Nature, Viktor Schauberger had believed, employed the vortex as its most efficient conduit for the transmission of energy.

When this three-dimensional spiraling energy pattern was channeled inward, not outward, in a process Viktor called "implosion," it became endowed with "higher order" properties — characteristics which Viktor himself described as "atomic" (although his understanding of the word was quite different from that of a nuclear physicist's).These properties were capable of generating phenomenal levels of force. Transposed into machinery, Viktor had even coined a term for it: "bio-technology."

One such device, an implosion-based generator, stood disused and rusting in the corner of the basement area where Joerg Schauberger and I now viewed the fruits of his forebears' lifework.

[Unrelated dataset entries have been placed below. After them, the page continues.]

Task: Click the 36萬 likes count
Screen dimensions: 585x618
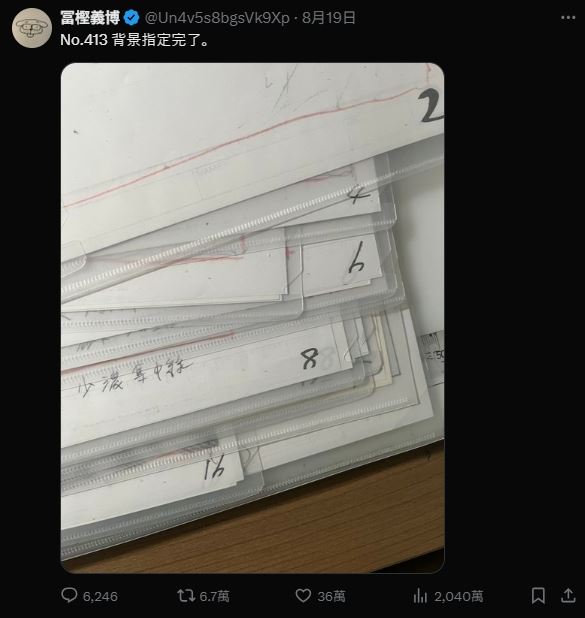Action: pos(332,596)
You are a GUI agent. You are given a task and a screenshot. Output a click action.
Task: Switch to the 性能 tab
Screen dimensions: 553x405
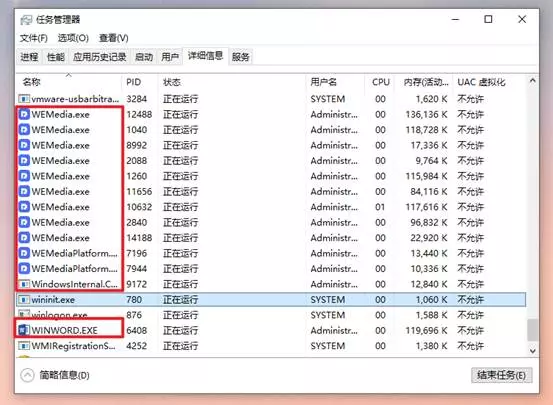[56, 57]
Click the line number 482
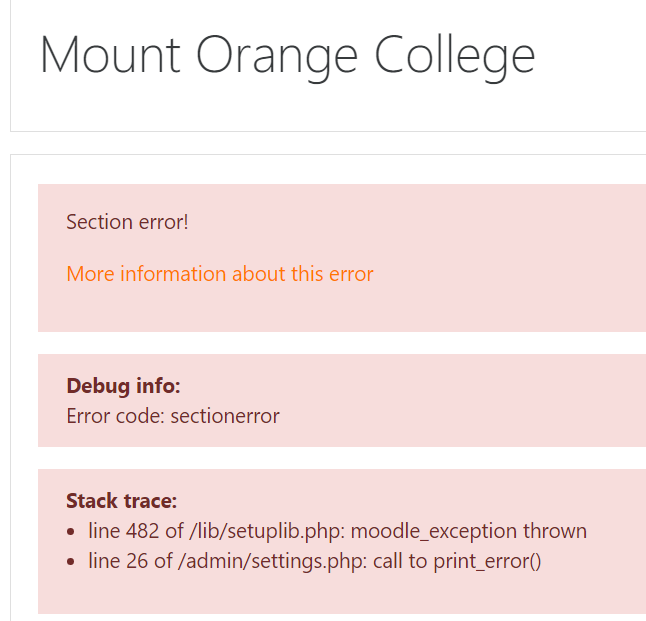 click(143, 531)
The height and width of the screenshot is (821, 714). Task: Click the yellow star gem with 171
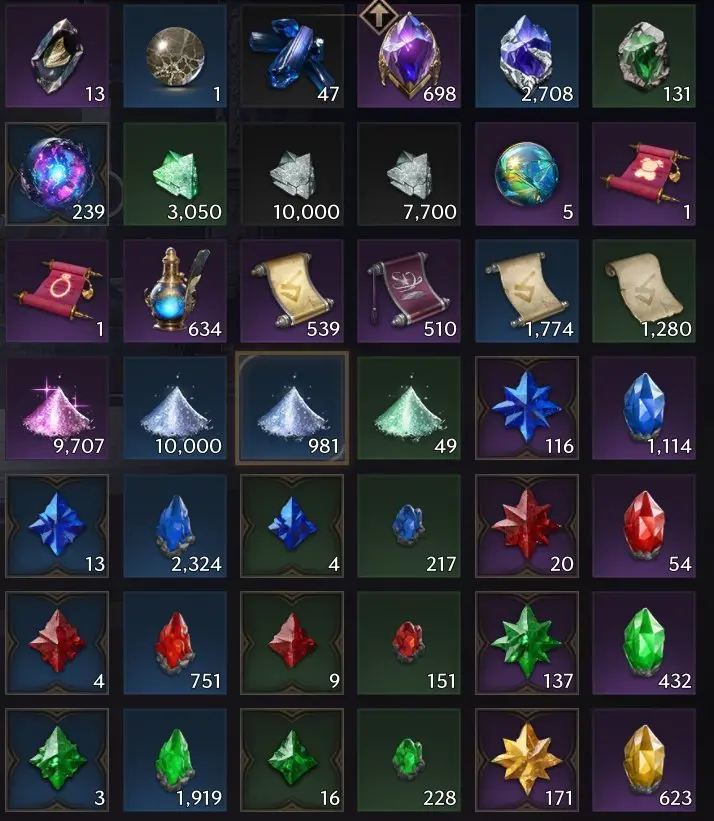click(527, 760)
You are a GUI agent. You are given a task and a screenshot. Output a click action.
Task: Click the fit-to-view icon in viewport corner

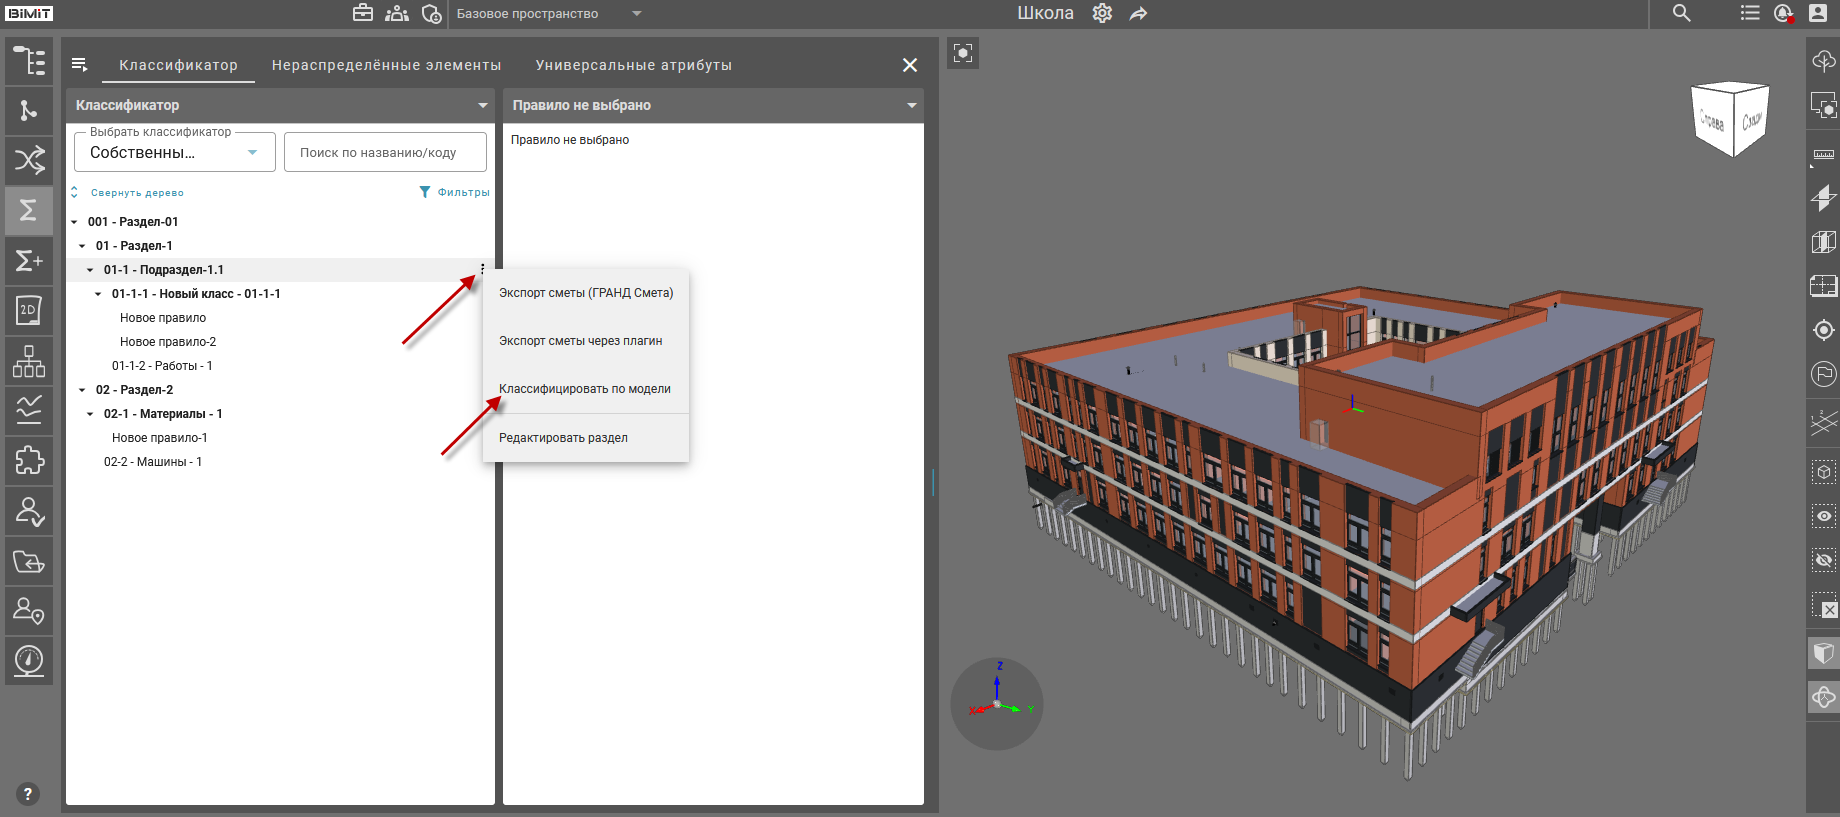(x=963, y=53)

Joerg Schauberger had signaled during our phone conversations his reluctance to prize open the family archives to a complete stranger. But he was content for me to come to Bad Ischl to plead my case. I was glad that I had. He was roughly my age and had an open, honest face. I liked him immediately. I could see that he was weighing me up every bit as carefully as I was assessing him. Both of us were entering uncertain territory. For me, his grandfather's experiments bordered on the incredible. But Joerg wasn't interested in publicity. This in itself gave me confidence. Whatever lay in the archives, I knew it would be fresh, untainted evidence, free from any kind of interpretation or bias.

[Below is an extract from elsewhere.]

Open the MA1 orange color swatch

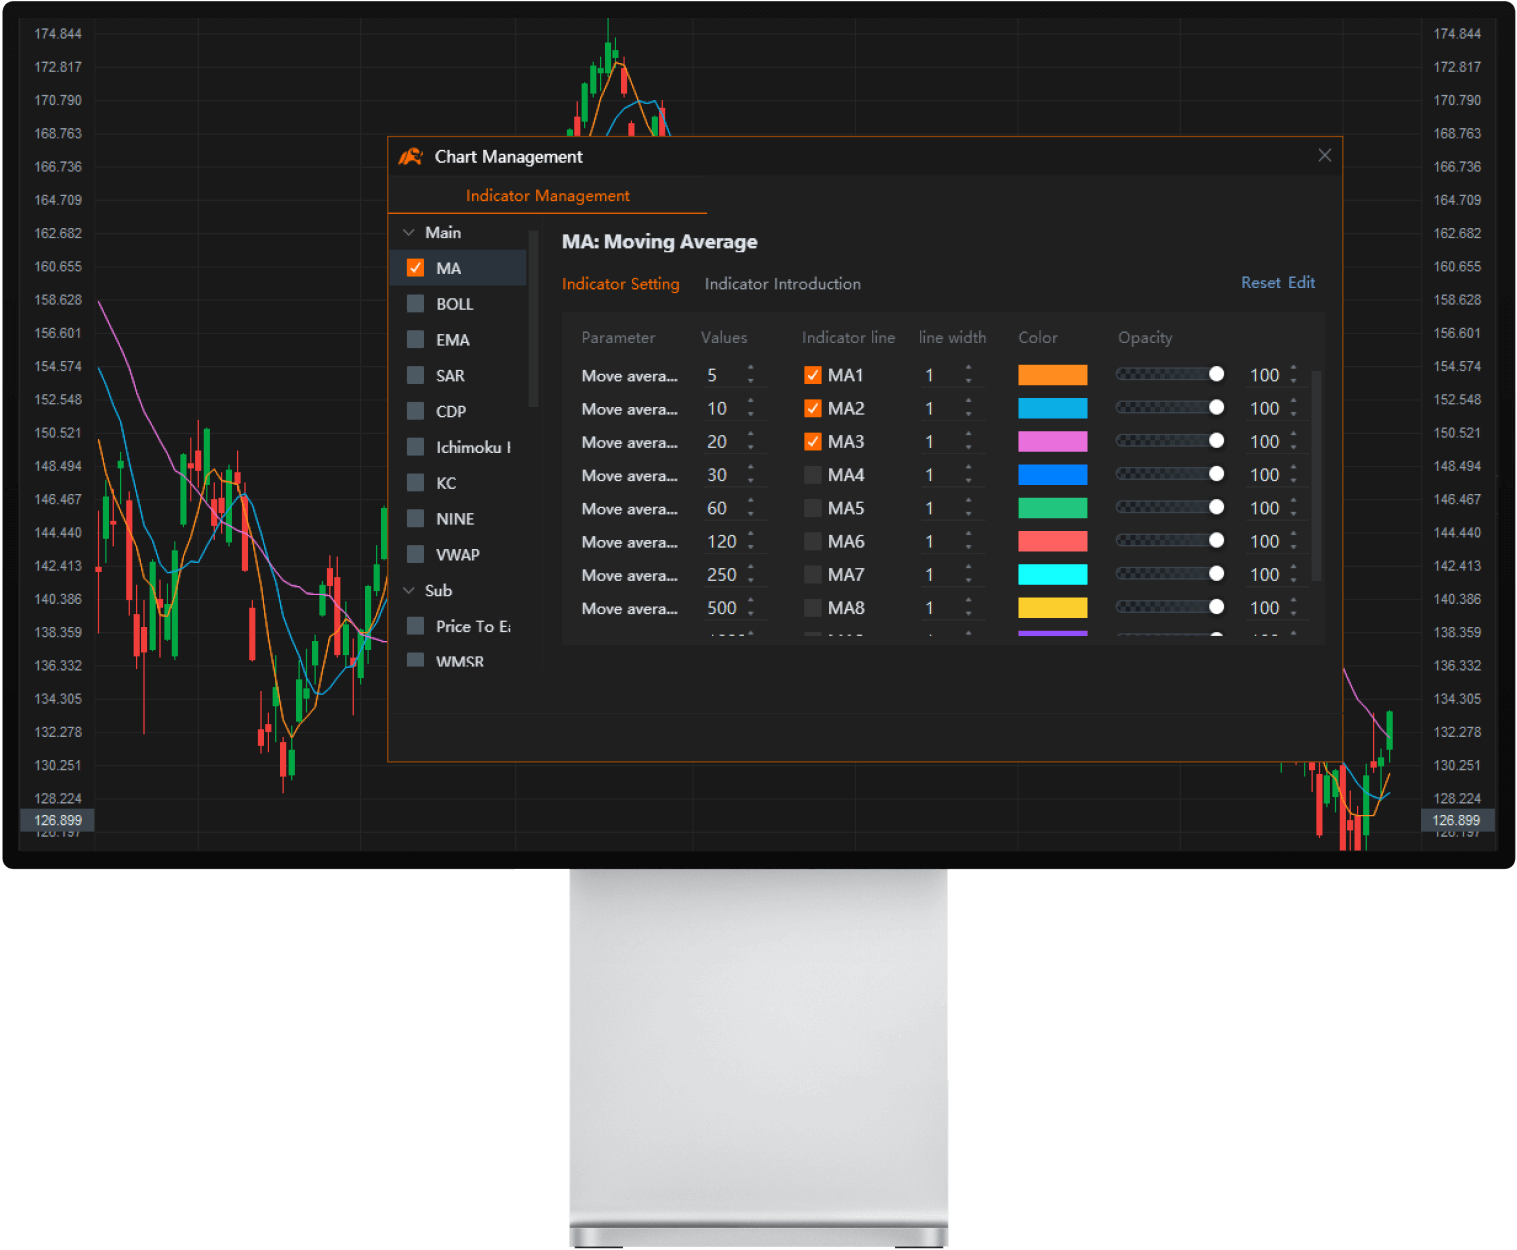(x=1052, y=374)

Joerg was proud of his family's achievements. In the lofty, baronial entranceway of the family institute, he had shown me a cutaway section of a log flume that his grandfather had built in the forests for the efficient removal of lumbered trees.

It was then that I realized the impression painted of Viktor Schau berger in the Legend was a misleading one. Schauberger wasn't a forester in the strict sense of the word. He was an engineer; and from the look of the machinery around the house an extremely accomplished one. His milieu happened to be the forest.

Now, as we stood beside the implosion machine, his grandson spelled out his fears. Others had documented Viktor Schauberger's experiments, he told me; there was little, he believed, I or anybody else could add to this body of knowledge — the more so in my case, as, by my own admission, the science of the processes involved wasn't principally what had led me here.

I was after proof of a technology that conventional science said was impossible.

If, as the Legend had it, his grandfather had cooperated with the SS, what did his family and its reputation possibly have to gain from my seeing the archives?

I had thought long and hard about this during my drive through Ger many, but whichever way I cut it, there was nothing reassuring to say.

So I told him instead about the journey that had brought me to his house; about the series of statements in 1956 by U.S. aerospace companies that the conquest of gravity was imminent, that all that was required to make it happen — to usher in an era of clean, fuelless propulsion technology, of free energy — was money and a little application from the U.S. government.

I told him about Thomas Townsend Brown's efforts at much the same time to interest the U.S. Air Force and Navy in an electrogravitically powered Mach 3 flying saucer and how aspects of Brown's ideas had emerged in the B-2 Stealth Bomber more than three decades later.

I told him how Evgeny Podkletnov had defied the theoreticians of NASA's Breakthrough Propulsion Physics program by engineering a device that shielded gravity by as much as five percent and how, officially, Brown's work had been discredited by the U.S. military — despite its very real application to the B-2.

We spoke, as well, about the glaring discrepancy between General Twining's view in 1947 that the development of a manned aircraft with the operating characteristics of a UFO was "within the present U.S. knowledge" and the fact that, even in the black world of modern U.S. aerospace technology, there were so few traces of this knowledge it was as if it had never existed. Which had brought me to the Germans. There was, via the Kammler trail, a mounting body of evidence that the Nazis, in their desperation to win the war, had been experimenting with a form of science the rest of the world had never remotely considered. And that somewhere in this cauldron of ideas, a new technology had been born; one that was so far ahead of its time it had been suppressed for more than half a century.

Joerg Schauberger's grandfather, I felt sure, was integral to the truth of what had happened at that time. But unlike the Wenceslas Mine, where few traces of Sporrenberg's court testimony remained on view, Viktor Schauberger had left records. That, I told his grandson, was why I was here.

At this, he gave an almost imperceptible nod and indicated we should head upstairs. It was getting late and there was a lot of material we needed to get through in the short space of time I was in Bad Ischl.

Like me, he said, pausing at the base of the steps that led to the upper levels of the house, he was only interested in the truth. In the complex world his grandfather had lived in, it was a commodity that was not always so easy to get a handle on.

It was then that I understood. Joerg Schauberger had been trying to assemble his own jigsaw puzzle — one that explained the intricate mystery of his grandfather's life. I held pieces of the puzzle he didn't possess.